Bio Blend’s success in these cases results from its pairing of NASA technology with its own innovations, says David O’Neill, president of U.S. O’Neill Industries and Bio Blend. “There was nothing prior to EZVI that would get far enough down into the groundwater. Coupling EZVI with our blends allows you to dig down as deep as you want and eradicate whatever the contaminant is. It is revolutionary.” The AMTS technology takes the company’s capabilities even further, he says. “PCBs are the asbestos of the future. Because there has not been a lot of dialogue about it, there was not a good remediation technique for it until now.”

Quinn finds significant satisfaction in the impact these technologies have outside of NASA. “It provides a great sense of fulfillment that the technologies we are developing through NASA can impact the everyday lives of everyday people,” she says.

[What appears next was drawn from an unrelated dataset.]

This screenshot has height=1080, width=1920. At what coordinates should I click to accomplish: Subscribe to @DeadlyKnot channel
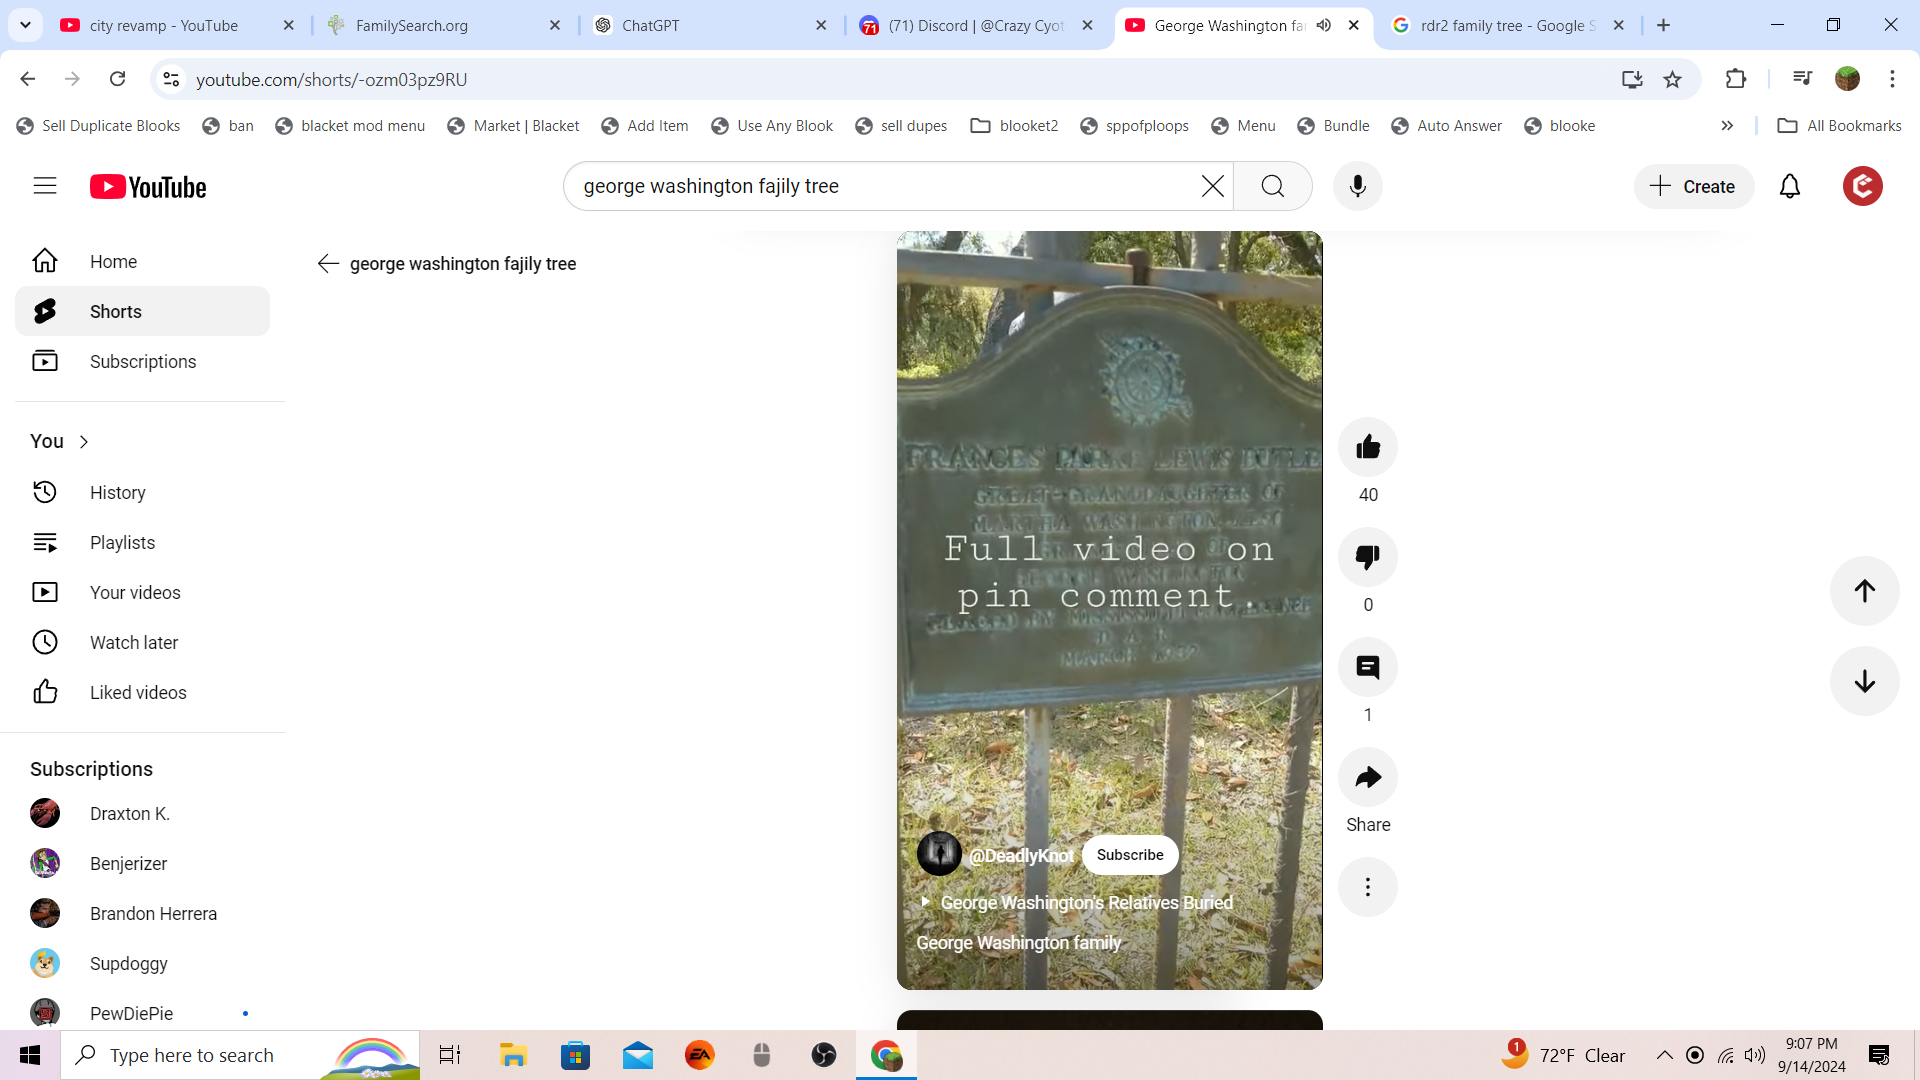1129,855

Bio Blend is also working closely with the University of West Florida, where it has a dedicated lab for the testing, creation, and production of new products. “This is a perfect collaborative fit with some of the best academic minds, a talented student pool, and a university president focused on being a think tank for cutting edge technologies,” says O’Neill. In addition, the company will soon open a new blending plant for manufacturing its proprietary and NASA-derived products, and it is exploring ways of using AMTS to remove PCBs from soil.

“We feel very strongly that, from a societal standpoint, we’re in a unique place and time,” says O’Neill. “We are going to have to clean up to continue our quality of life for future generations.” According to Bio Blend, its NASA-developed solutions help enable that goal.

“We have the tools now,” says Kubala. “It’s time to get the word out to the world that there is an answer.”